暗道自己出身低賤,不過是以容顏侍人,那等人物,心有溝壑,內藏宇內,恐怕是避之不及。
尚且天下有姿容者不知其數,雙方遠隔千里,她又深困教司坊,不得自由。
性命仰仗他人鼻息,何能有此虛幻妄想。
姬綺見貂蟬臉色稍許有些不安,神色怔忡不定,淚眼婆娑,秀美低沉。
口中呢喃自語,深知這是這位絕望中女子唯一期許,不好拖延,輕嘆一聲,悠悠說道;
“好了,好了,不逗你玩了,怎麼禁不起玩笑,你顧盼流離,眼睛都飛出去了。
你口中大英雄可打了好一個大勝仗,洛陽人心惶惶,鬧得滿城風雨,如今,你可滿意了!”
貂蟬心思被點破,臉頰似粉面桃花,羞紅滿面,面帶喜色,此刻可就奈不住了。
哐噹一聲,雙手推搡著身前木琴,一把猛地抓住身邊紫綃翠紋裙,血紅欲滴的腦袋深藏在姬綺衣裙裡,
又是氣惱又是羞色,小聲的囁嚅道:
“你又來編排我,哼,又哄我呢。

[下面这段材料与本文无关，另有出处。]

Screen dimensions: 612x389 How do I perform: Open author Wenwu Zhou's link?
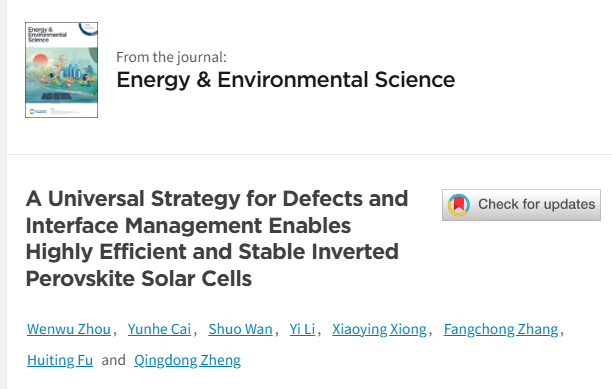coord(69,329)
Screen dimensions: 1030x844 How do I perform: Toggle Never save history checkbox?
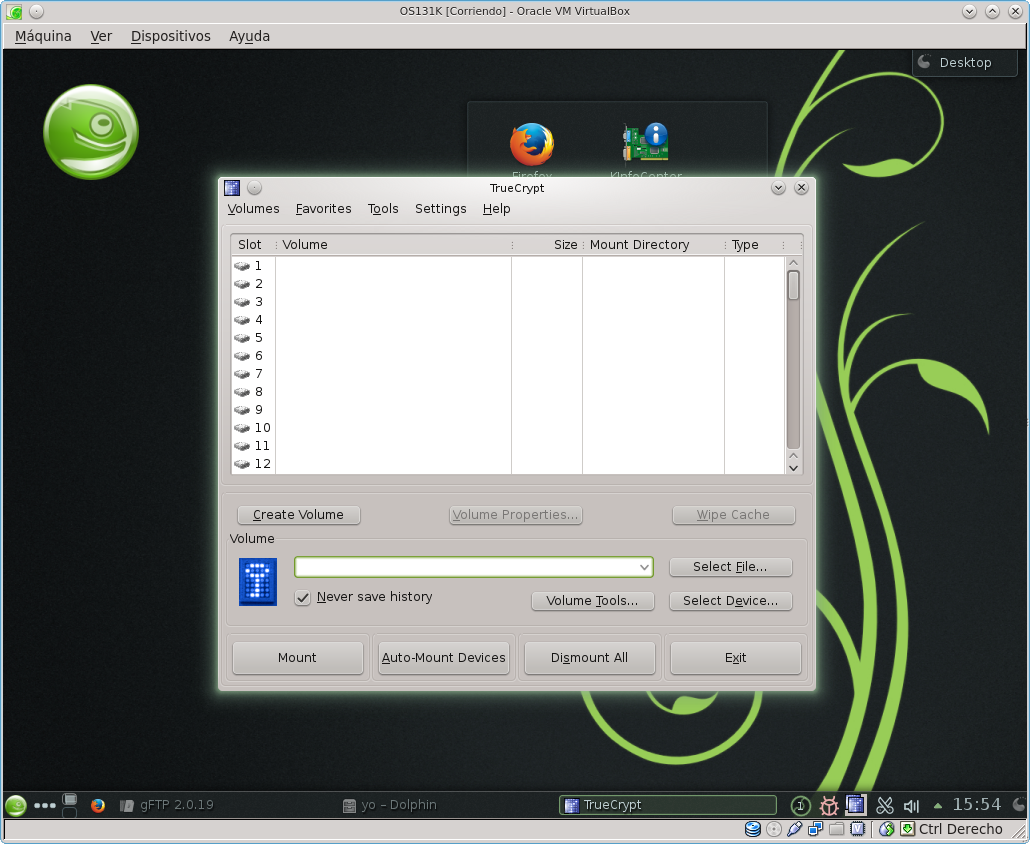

看我不撓你,早知你來了,真好迴避,免得遭人打趣。”
二女就這般打打鬧鬧,雖然口頭不饒人,卻是深處高閣中唯一快樂源泉,她們不再顧忌樓中教條規則,歡暢的笑著。
不必去不知疲憊的學些舞蹈、琴棋書畫,沒有了為了生存對身邊人的猜忌,也不需要對陌生人假以顏色,此刻才是屬於她們唯一的真實。
貂蟬一陣奇窘後,面色逐漸轉為清冷,聲音略帶擔憂,心中略有惶恐,聲息漸稀,憂悲愉佚,情緒驀然間失落道:
“姐姐,你說他會機會打到神都嗎?
如果他來了,會不會給予我們這類人自由身,這麼個性情的人兒,我能不能見到他。
說上一句話,遠遠見上一面也是值得!”
姬綺輕輕撫摸她高聳雲鬢,想到有朝一日獲得自由,一時間也思緒萬千,心情起伏不定,可也知道朝廷兵強馬壯。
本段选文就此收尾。